Other advisors have done worse: they did not simply fail to prevent crime, they committed it.
Three financial advisors were last month imprisoned after they were found to have carried out a VAT fraud that stole nearly £2 million from taxpayers in an operation that involved setting up 15 bogus companies that were supposed to be trading in various parts of England and Scotland.
The message here is that consumers need to be very careful who they trust when seeking any sort of financial advice.
It is an occupation where anyone can claim to be a ‘financial advisor’, just as unfortunately anyone can call themselves an ‘accountant’ — without necessarily having any qualifications or skills.
It makes sense to use a ‘chartered’ or ‘certified’ accountant — and it makes equal sense to opt for a ‘chartered’ or ‘certified’ financial planner.

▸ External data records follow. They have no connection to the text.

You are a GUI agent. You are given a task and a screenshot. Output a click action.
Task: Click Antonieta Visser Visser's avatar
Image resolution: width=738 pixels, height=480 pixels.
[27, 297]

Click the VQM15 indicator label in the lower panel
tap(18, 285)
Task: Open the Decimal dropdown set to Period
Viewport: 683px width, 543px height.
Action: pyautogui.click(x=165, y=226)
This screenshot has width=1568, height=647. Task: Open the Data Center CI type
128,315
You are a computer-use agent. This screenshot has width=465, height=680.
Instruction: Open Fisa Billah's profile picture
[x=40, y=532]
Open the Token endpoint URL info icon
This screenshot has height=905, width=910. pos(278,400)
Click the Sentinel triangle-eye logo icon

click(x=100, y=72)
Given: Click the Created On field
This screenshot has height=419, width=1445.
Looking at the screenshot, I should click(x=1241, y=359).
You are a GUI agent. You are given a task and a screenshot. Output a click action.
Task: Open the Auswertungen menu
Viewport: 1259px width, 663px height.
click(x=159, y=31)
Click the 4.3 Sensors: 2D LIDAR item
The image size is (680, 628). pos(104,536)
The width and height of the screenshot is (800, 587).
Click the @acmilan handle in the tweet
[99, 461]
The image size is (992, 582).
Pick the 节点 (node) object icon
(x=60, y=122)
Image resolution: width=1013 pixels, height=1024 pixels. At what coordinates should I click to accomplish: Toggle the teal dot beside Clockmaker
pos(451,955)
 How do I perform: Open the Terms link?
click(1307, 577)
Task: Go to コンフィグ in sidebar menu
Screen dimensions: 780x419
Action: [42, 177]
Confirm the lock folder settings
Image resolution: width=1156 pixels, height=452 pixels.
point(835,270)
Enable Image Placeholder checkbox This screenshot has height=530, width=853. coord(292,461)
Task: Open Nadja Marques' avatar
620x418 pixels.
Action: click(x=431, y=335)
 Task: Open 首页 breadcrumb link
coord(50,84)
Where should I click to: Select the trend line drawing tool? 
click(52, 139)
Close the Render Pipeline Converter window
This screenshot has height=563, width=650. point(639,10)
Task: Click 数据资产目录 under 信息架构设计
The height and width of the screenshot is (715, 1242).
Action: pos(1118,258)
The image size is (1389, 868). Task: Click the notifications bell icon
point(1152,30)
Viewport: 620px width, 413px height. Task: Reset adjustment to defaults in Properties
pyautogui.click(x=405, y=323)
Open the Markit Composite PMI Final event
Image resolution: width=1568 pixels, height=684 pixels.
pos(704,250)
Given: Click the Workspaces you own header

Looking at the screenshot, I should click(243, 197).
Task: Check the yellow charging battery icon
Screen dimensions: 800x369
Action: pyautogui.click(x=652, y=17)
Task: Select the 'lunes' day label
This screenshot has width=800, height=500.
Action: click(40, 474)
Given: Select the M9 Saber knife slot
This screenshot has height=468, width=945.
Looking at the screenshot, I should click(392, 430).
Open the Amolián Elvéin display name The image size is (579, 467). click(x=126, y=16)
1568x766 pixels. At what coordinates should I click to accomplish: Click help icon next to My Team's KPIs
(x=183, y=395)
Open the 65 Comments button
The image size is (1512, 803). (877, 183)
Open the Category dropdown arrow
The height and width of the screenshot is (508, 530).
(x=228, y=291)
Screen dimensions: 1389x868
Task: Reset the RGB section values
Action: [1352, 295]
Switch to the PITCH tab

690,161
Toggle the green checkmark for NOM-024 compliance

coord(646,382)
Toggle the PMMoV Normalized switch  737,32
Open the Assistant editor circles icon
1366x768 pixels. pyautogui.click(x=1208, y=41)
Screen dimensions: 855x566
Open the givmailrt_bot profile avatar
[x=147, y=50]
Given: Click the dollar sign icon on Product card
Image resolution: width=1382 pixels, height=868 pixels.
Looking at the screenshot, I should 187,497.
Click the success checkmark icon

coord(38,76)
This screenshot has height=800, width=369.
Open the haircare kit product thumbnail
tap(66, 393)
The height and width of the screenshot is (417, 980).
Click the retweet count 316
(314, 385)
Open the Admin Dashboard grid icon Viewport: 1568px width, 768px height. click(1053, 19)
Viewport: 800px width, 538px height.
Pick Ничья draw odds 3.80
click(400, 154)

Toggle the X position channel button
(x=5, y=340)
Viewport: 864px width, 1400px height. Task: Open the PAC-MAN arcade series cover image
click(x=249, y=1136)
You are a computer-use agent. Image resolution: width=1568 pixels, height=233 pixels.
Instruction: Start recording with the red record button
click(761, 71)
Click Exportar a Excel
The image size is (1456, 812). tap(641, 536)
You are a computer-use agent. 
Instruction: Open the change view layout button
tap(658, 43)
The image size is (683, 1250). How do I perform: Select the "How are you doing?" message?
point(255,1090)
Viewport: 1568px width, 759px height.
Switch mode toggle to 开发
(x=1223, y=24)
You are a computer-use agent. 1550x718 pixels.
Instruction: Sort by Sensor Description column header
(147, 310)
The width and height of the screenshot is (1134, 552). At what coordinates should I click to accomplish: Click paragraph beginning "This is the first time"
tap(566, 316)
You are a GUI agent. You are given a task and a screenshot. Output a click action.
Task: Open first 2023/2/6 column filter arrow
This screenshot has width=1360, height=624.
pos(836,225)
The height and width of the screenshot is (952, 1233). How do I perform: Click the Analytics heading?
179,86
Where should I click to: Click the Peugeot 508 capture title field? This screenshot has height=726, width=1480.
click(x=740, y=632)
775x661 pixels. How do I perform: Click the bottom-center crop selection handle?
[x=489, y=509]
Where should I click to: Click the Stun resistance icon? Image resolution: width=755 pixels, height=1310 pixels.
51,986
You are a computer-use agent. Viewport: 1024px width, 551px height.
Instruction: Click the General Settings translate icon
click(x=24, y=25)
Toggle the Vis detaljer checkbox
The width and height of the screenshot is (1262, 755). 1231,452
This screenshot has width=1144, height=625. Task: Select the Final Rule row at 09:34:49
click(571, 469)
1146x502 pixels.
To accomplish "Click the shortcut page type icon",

Being chartered or certified signifies that a person has passed exams that demonstrate expertise in the subject. Financial advice should be the preserve of professionals — often it is not.
Stephen Lansdown, co-owner and co-founder of Hargreaves Lansdown, one of the most highly regarded IFA and brokerage firms, once said: “Huge numbers of financial advisers are incompetent.”
Lansdown has a vested interest, but it is a fair verdict — as were the FSA’s comments about Heaney, by the look of it.
It is a timely warning about whom to take financial advice and guidance from.